=== QUOTED PASSAGE ===

Radio Field Trip: Discovering the Town of Harrisville

On this week’s Radio Field Trip, we’re taking you to a place in New Hampshire that maybe you’ve never heard of before. 

Do you have a suggestion for an upcoming Radio Field Trip? Click here to submit your idea, or email us at fieldtrips@nhpr.org.

As I exit Route 9 in Western New Hampshire, I follow a well-paved road, winding along a rushing river. I don’t see any other cars on the road for miles.

I keep driving and eventually I park my car in the heart of a town that looks like it’s escaped the touch of modern times. Nestled among the New Hampshire woods, well-maintained, red brick buildings from the nineteenth century line a small pond.

This is the picturesque town of Harrisville. On my left sits two industrial mills made of granite and more red brick. A river runs through the complex, the water rushing underneath the buildings. On my right there’s an old-fashioned general store that’s been in town for 180 years.

=== GIVEN INFORMATION ===

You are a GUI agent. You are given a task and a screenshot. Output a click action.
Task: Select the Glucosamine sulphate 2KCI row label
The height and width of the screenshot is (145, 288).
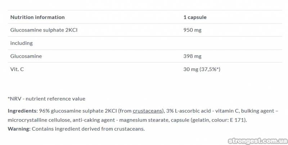coord(44,30)
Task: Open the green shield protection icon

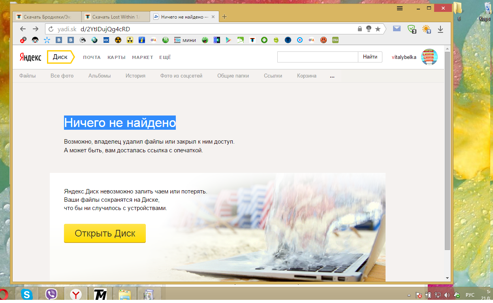Action: [412, 29]
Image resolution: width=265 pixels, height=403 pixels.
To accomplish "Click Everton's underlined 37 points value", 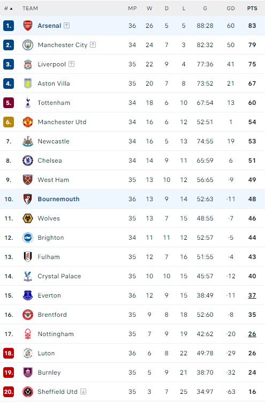I will (x=252, y=295).
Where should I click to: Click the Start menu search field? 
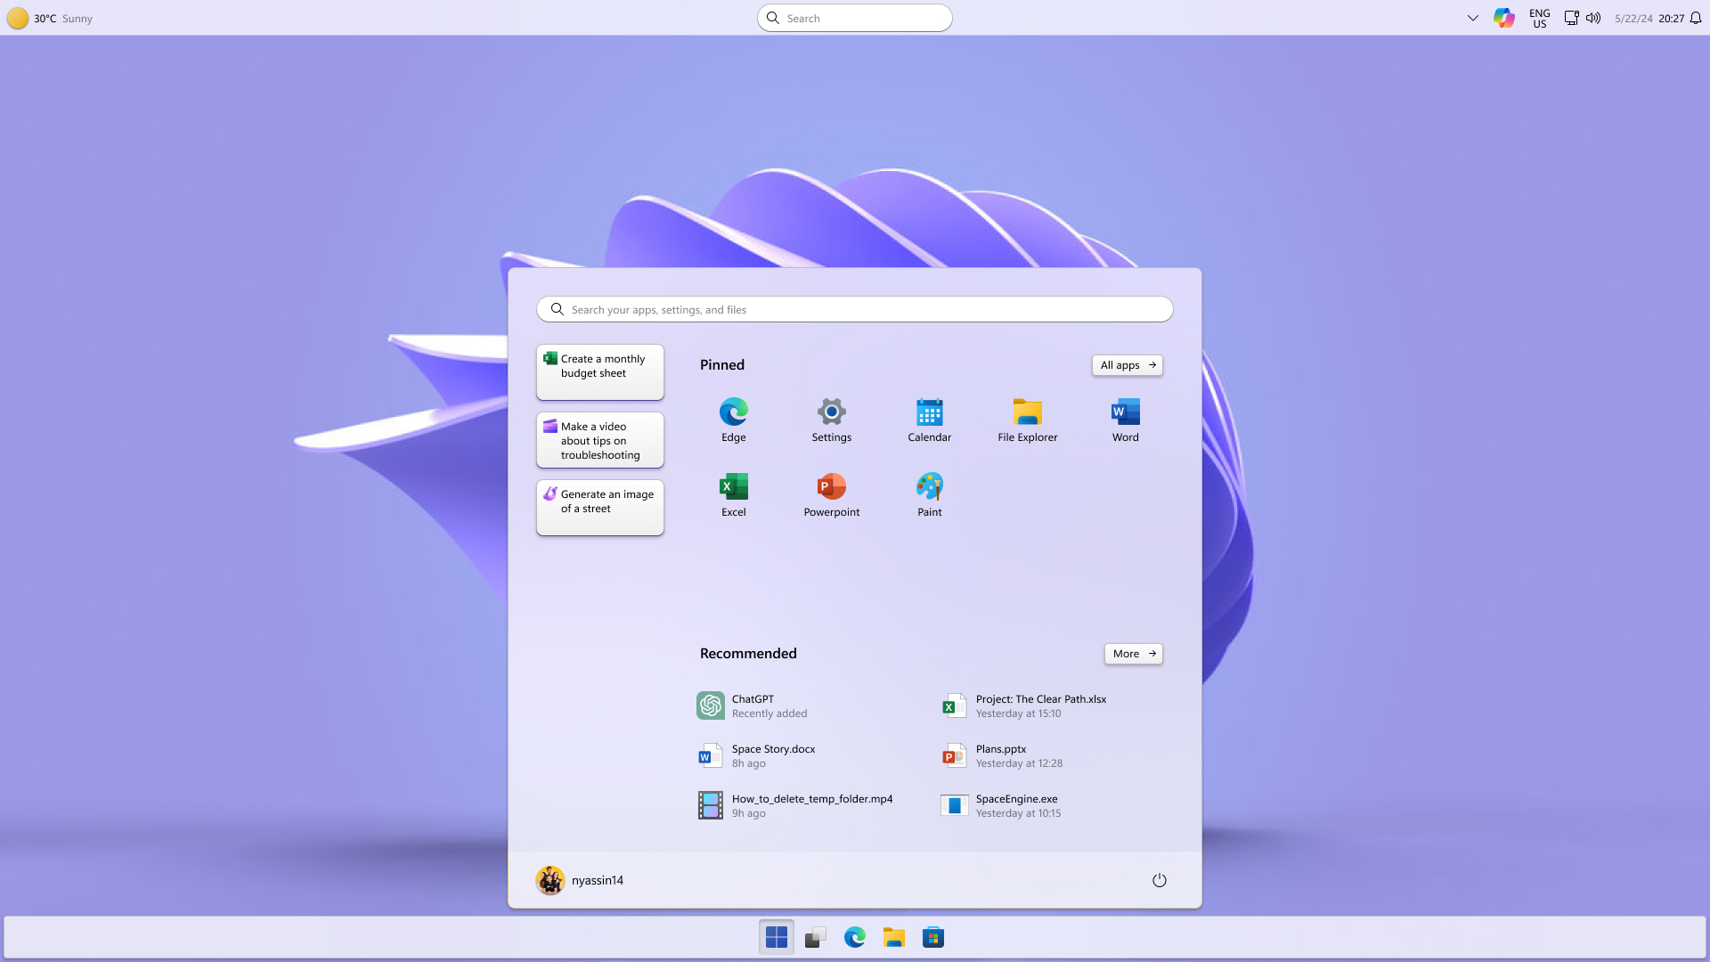[x=855, y=309]
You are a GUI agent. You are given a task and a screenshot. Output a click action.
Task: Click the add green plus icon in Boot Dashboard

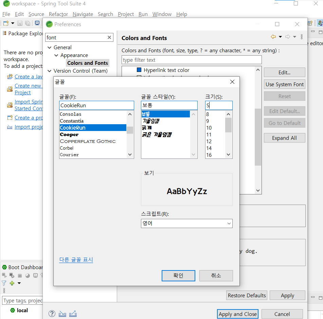point(12,283)
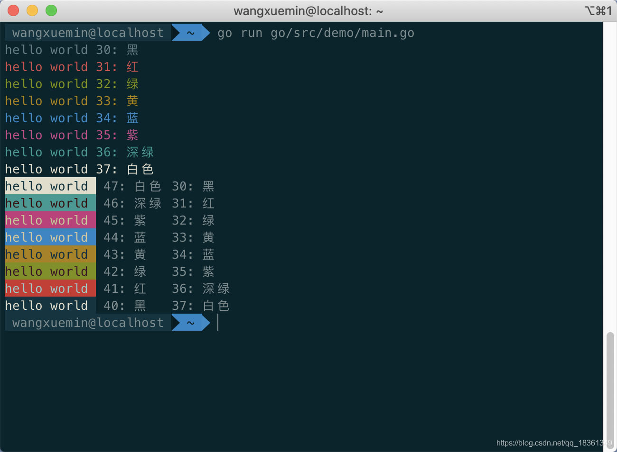
Task: Click the white-background hello world bar
Action: point(50,186)
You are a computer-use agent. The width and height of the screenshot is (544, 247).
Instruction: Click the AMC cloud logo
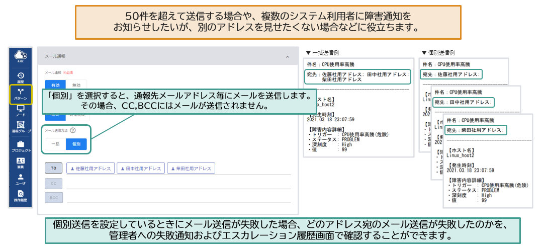pos(21,56)
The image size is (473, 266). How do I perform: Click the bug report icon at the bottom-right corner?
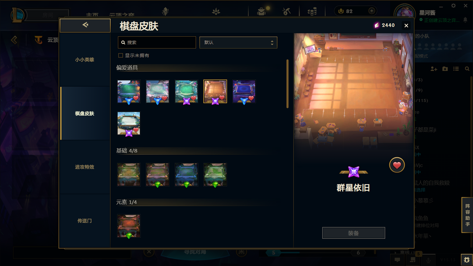467,259
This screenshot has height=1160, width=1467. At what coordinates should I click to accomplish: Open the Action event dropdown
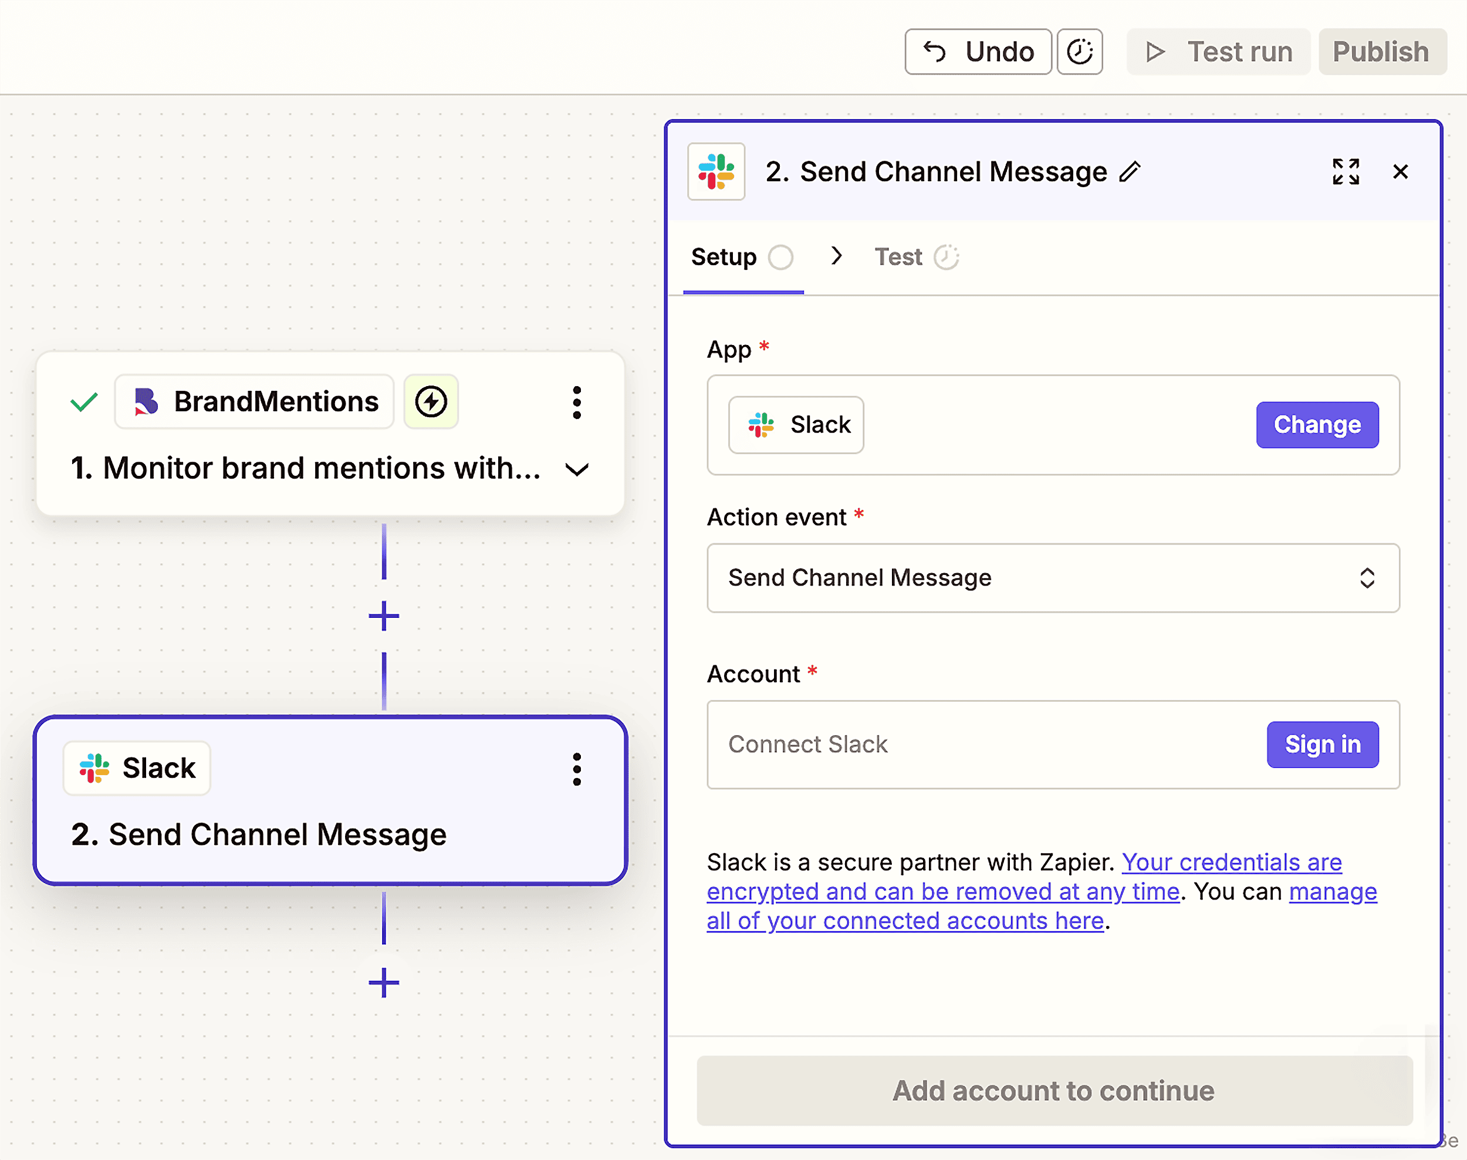click(1053, 578)
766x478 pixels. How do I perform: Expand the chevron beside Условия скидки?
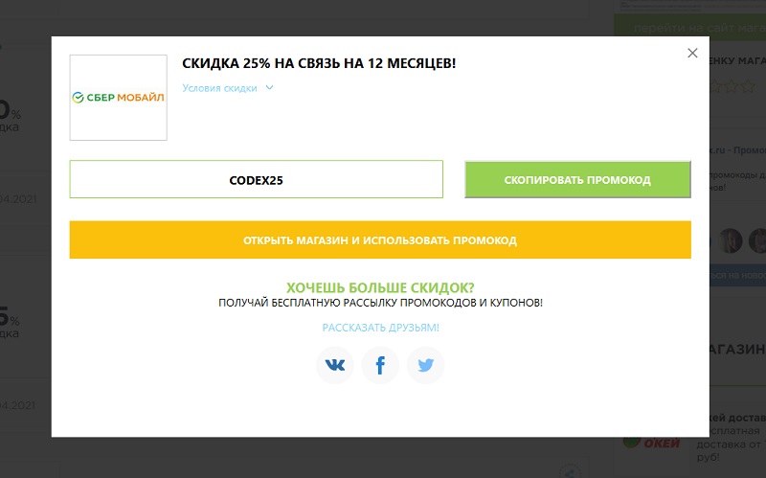269,88
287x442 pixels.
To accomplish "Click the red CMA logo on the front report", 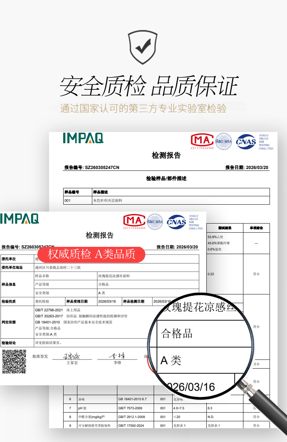I will 134,221.
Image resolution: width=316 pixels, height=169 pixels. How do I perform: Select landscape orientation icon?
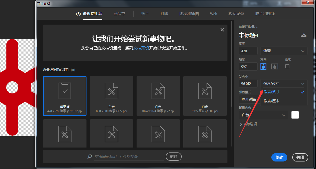274,67
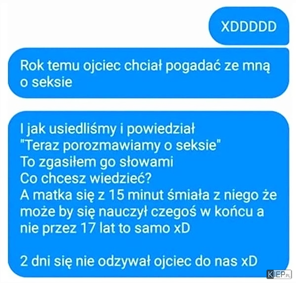This screenshot has height=283, width=296.
Task: Click the final 'xD' of the last line
Action: [249, 261]
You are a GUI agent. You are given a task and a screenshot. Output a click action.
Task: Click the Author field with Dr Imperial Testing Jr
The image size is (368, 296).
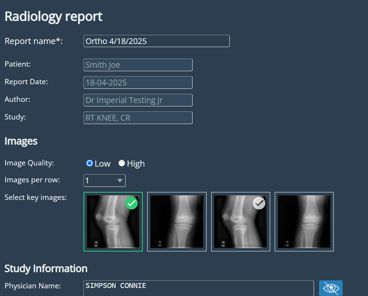138,100
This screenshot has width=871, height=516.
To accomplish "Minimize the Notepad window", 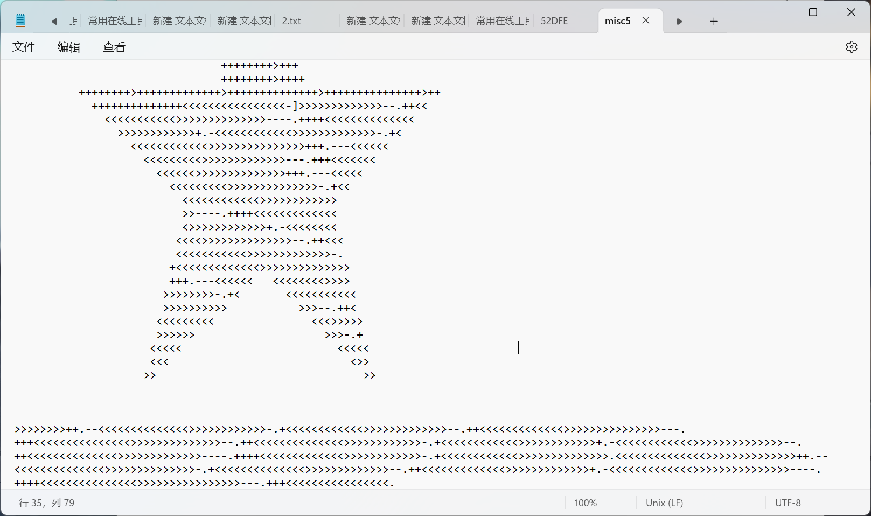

===

DESCRIPTION OF THE TASK:
Reproduce the Harrisville passage in full, word for word. These entries were taken from a separate source.

ANSWER TO THE PROBLEM:
Radio Field Trip: Discovering the Town of Harrisville

On this week’s Radio Field Trip, we’re taking you to a place in New Hampshire that maybe you’ve never heard of before. 

Do you have a suggestion for an upcoming Radio Field Trip? Click here to submit your idea, or email us at fieldtrips@nhpr.org.

As I exit Route 9 in Western New Hampshire, I follow a well-paved road, winding along a rushing river. I don’t see any other cars on the road for miles.

I keep driving and eventually I park my car in the heart of a town that looks like it’s escaped the touch of modern times. Nestled among the New Hampshire woods, well-maintained, red brick buildings from the nineteenth century line a small pond.

This is the picturesque town of Harrisville. On my left sits two industrial mills made of granite and more red brick. A river runs through the complex, the water rushing underneath the buildings. On my right there’s an old-fashioned general store that’s been in town for 180 years.